Yo he conocido a personas intelectualmente muy valiosas y complejas – nada vulgares– comprometidas con la sociedad, torturadas por sus responsabilidades, que desearían retirarse y llevar una vida vulgar. Así, pues, debemos admitir que «lo vulgar» tiene un gran valor y tiene un halo de vitalidad y de paz cotidiana que nos la hace deseable por demás. La santísima vulgaridad.

Pero no se piense que esta reflexión vaya muy en serio y yo me proponga dar un latazo filosófico sobre un tema tan variopinto. Precisamente porque es variopinto lo quiero subjetivizar buscando la identificación con otras gentes vulgares en parecida situación a la mía. Pues yo tuve una adolescencia de niño gordo, que es una tortura y una humillación. Y entonces, mi sueño dorado era ser un joven vulgar, vulgarmente «alto y delgado» y con posibilidad de «ligar» vulgarmente con alguna chica maravillosamente vulgar.

Luego, he llegado a ser un artista, para apartarme de la vulgaridad. He llegado a ser académico y he recibido premios importantes, precisamente por no ser vulgar. Pero en el fondo, no lo he conseguido, ni mucho menos. Que lo digan cuantos conviven conmigo. Si yo no fuera de lo más vulgar, no me gustarían tanto los churros con chocolate, los mejillones con cerveza y tantas cosas más, que revelarían una vulgaridad bien deprimente y me confirman que nada tengo de excepcional. Solo soy un buen señor, respetuosamente vulgar y vulgarmente condecorado.

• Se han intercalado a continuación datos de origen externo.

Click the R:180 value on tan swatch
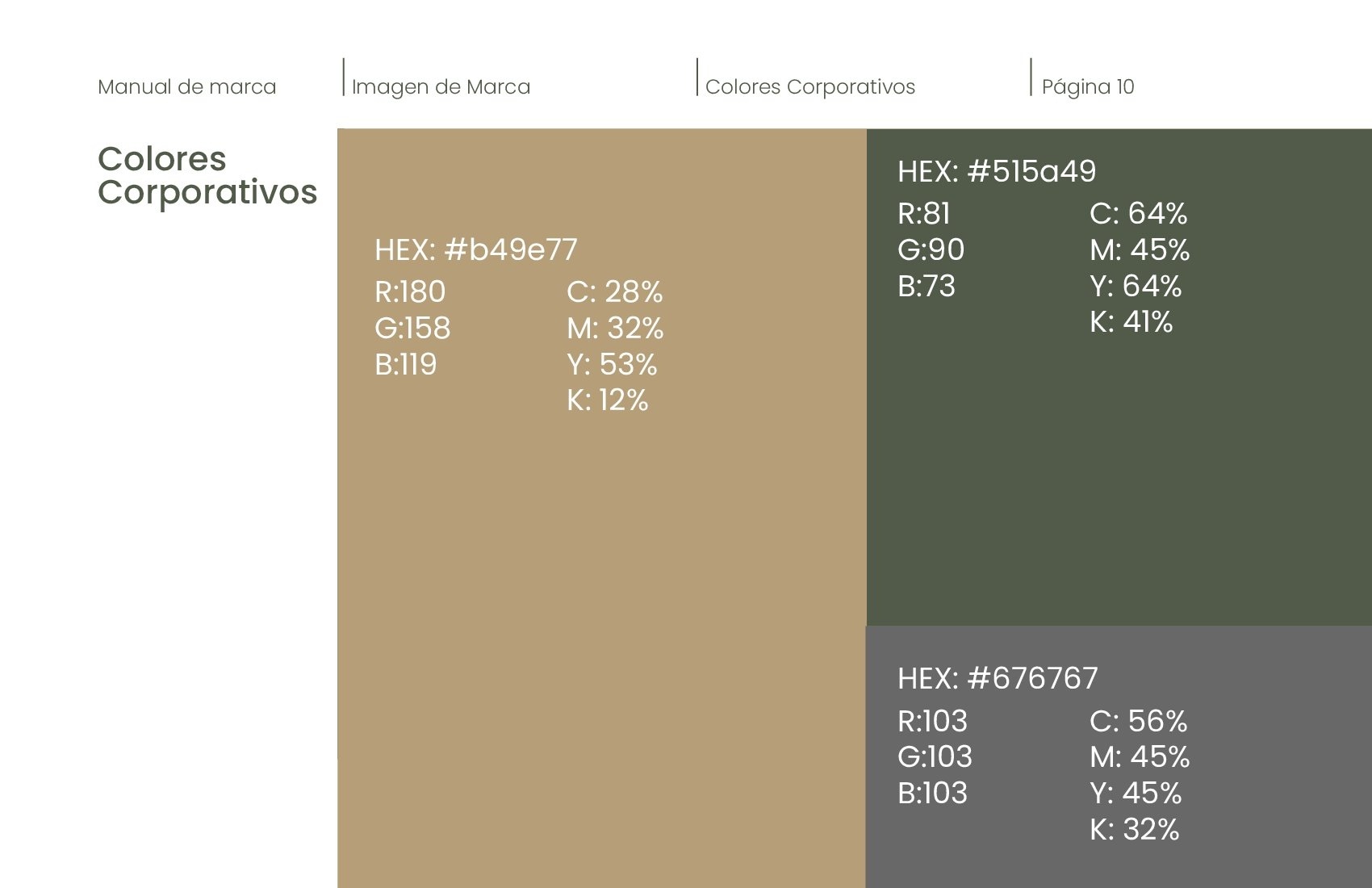Image resolution: width=1372 pixels, height=888 pixels. 410,291
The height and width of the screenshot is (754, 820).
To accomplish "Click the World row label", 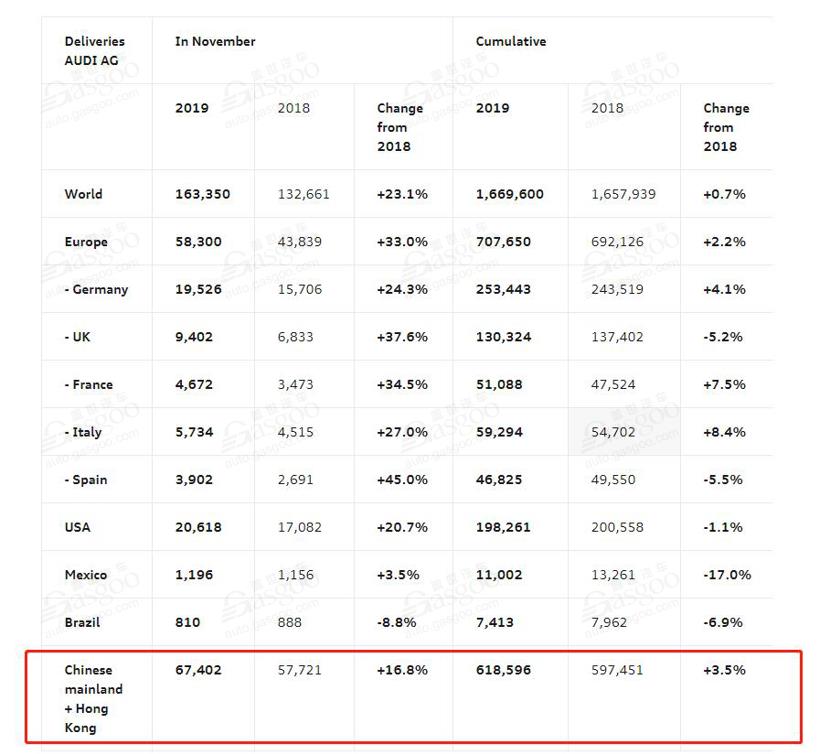I will (x=83, y=194).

Pero aquí viene lo… metafísico: Yo, como tantos, me he esforzado en no ser vulgar, no contentarme con tener una buena educación vulgar. El gran novelista Flaubert le dijo a su protegido, el no menos singular Guy de Maupassant: «Si no eres original, haz todos los esfuerzos posibles por serlo. Si no, bien pudieras dejar de escribir».

Como escritor suficientemente ambicioso, yo he tenido siempre muy presente esta frase tan lapidaria, porque revela una verdad del arte y de la cultura. Estamos obligados a ser originales y nada vulgares por necesidad, o no existiría evolución alguna.

Pero volvamos a lo más vulgar, que es la preocupación que a tantos nos anima de no ser vulgares, y de conseguirlo, nos puede costar un trabajo terrible llegar a ese ápice. La madre Teresa de Calcuta no es una monjita vulgar. Ni un vulgar científico Albert Einstein, pero ni siquiera el «bello Brummel», modelo de dandis en la puritana y formulista Inglaterra. Porque ser elegante y original ya es el colmo. Ser elegante ya es un tanto vulgar, pero ser elegante, excéntrico, singular y que no te corran por la calle, salvándote de no hacer el ridículo, revela una inteligencia soberana, un agudo instinto social y una capacidad de seducir, como un mago, que solo causa admiración y complejos múltiples: «No se puede imitar, sin hacer ese ridículo que él pudo evitar milagrosamente».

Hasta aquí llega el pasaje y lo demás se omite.